# Chatt. TN - Come ride with us on 2/23



## deadlegs (Jan 28, 2004)

I can't believe it has already been a year. . . I can't believe I'm even typing this. Anyway, if you're in the Chattanooga, TN area on February 23, come ride with me! Some friends have put together a Memorial Ride for my son, Michael, who passed away 2/22/07, after a four year fight with Leukemia, (AML). 

Around 60 miles with two good climbs.

http://www.chattbike.com/forum/cal_...ategory=&sid=c8720193aedb7d406377e043c6304e11


----------



## BikinCO (Feb 17, 2004)

*I wish I could make it*



deadlegs said:


> I can't believe it has already been a year. . . I can't believe I'm even typing this. Anyway, if you're in the Chattanooga, TN area on February 23, come ride with me! Some friends have put together a Memorial Ride for my son, Michael, who passed away 2/22/07, after a four year fight with Leukemia, (AML).
> 
> Around 60 miles with two good climbs.
> 
> http://www.chattbike.com/forum/cal_...ategory=&sid=c8720193aedb7d406377e043c6304e11


I am a 1988 graduate of NDHS and just recently read the story about Michael in The Blarney Stone. Your son was one hell of a strong young man.


----------



## deadlegs (Jan 28, 2004)

A number of amazing stories in there; and really pulled the heart-strings.


----------



## BikinCO (Feb 17, 2004)

How was the ride?


----------



## deadlegs (Jan 28, 2004)

A bit chilly and a little windy with no sun; great day for riding! 
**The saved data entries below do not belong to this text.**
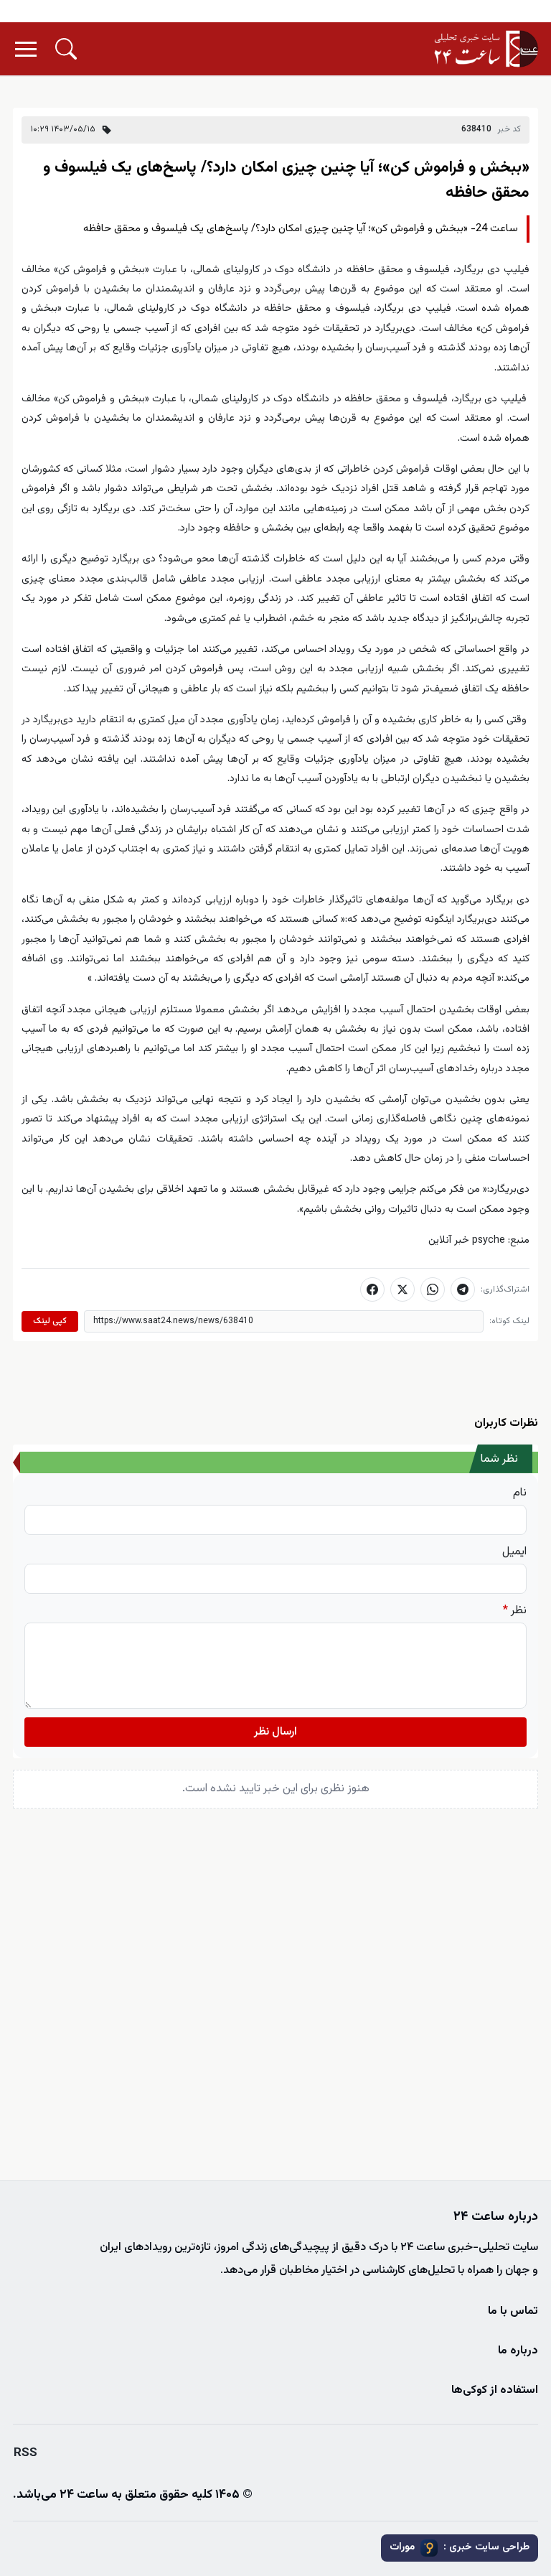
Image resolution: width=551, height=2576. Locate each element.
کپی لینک (50, 1321)
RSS (25, 2453)
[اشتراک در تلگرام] (463, 1289)
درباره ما (518, 2351)
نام (520, 1493)
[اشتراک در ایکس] (402, 1289)
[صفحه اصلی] (486, 48)
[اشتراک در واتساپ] (432, 1289)
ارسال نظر (275, 1732)
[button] (66, 48)
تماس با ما (513, 2311)
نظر (515, 1611)
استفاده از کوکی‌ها (494, 2390)
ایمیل (514, 1552)
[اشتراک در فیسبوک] (372, 1289)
I rode up Lookout about an hour before the start to meet some other folks; we tried to warm up a bit on the way to the start. I was surprised by how many people were there. We had about 85 or so when the ride started and picked up a couple other groups along the way - last count we think there were 97 total riders. I'm not sure what I was expecting but that is something else! Lots of family and friends showed for the start. Several folks I have not seen in years came up and said hello.

We talked a bit about Michael before rolling out - I even managed to say a few words. The day after Michael passed away, I didn't know if I could get up. You know, one of those, "How am I going to get through this day?" things. As I lay there, it dawned on me that Michael could have said that so many times, but he didn't. Instead, I think he just thought, "What am I going to do today?" That has helped me get going more than once and I think it is something profound.

I'm pretty sure we stayed one big group the first 10 miles; almost to the foot of Suck Creek mtn. Once we hit the hill all he77 broke loose. This old man managed to keep in the lead group to the top. After the descent, we had a group of 10 - 12 and worked our way north to the second climb (back-side of Signal) fairly quick. I was afraid I would not have much left so started out easy. The legs started to feel better about the time a few broke off the front so I got in on that. Made it to the top with one other and there was one a little ahead of us. I'm going to say we had a blistering pace the entire climb.

We regrouped with the others on top of Signal. We passed by the Edwards Point Trailhead - Michael and I used to ride mtbs there frequently. We also passed near the home we lived in when Michael was a baby, passed near his Grandparents house on his Mom's side, and passed right by his Grandparents house on my side. After that it was a fun drop off the front of Signal. We went by the start / finish for a few minutes then rode back up Lookout to Point Park. 5:05, 83 miles and 8200 ft elevation gain.

I'm not real sure how to put to words how much today means to me, so I'll just leave it at that.


----------



## clgtide1 (Jul 24, 2002)

I heard that the ride was great. One of my friends did it along with the next days recovery ride and said it was a blast. He also said that you were climbing like a machine going up Suck Creek Mt....Really sorry I missed it. I could not weasel off work on Saturday. I will plan my weekend rotation around it next year. I will see you on the road....


----------



## bigrider (Jun 27, 2002)

Deadlegs,


Wish I could have made the trip to honor your son. Of course, I ain't riding with you on the hills.


----------